**PROBLEM TO WORK ON:**
Take the data below and copy exactly the lines starting at the one with "You are a computer-use" and finishing at the one with "Instruction: Expand the About submenu arrow", both included.

**INFORMATION PROVIDED:**
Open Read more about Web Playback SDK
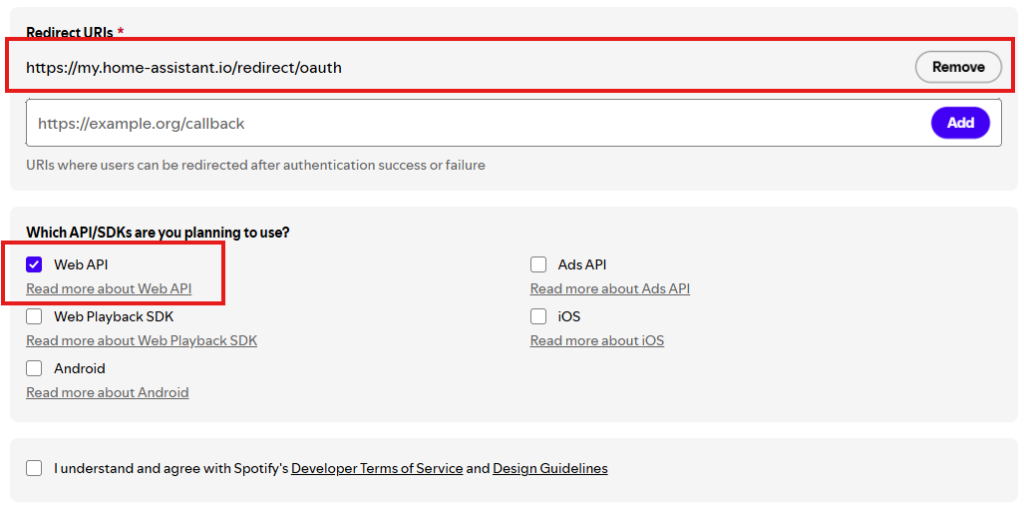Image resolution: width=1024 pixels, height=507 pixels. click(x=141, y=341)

* * *

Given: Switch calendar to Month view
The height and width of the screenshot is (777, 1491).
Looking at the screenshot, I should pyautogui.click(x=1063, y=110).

==

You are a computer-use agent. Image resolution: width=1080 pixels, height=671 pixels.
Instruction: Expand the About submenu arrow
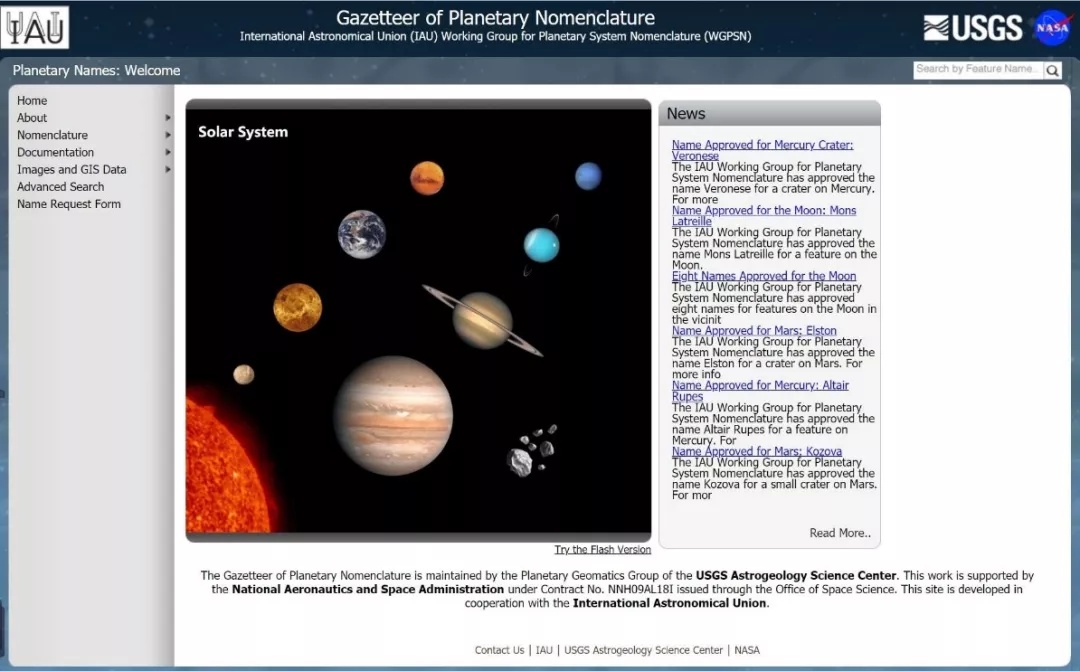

**REPLY:**
You are a computer-use agent. Image resolution: width=1080 pixels, height=671 pixels.
Instruction: Expand the About submenu arrow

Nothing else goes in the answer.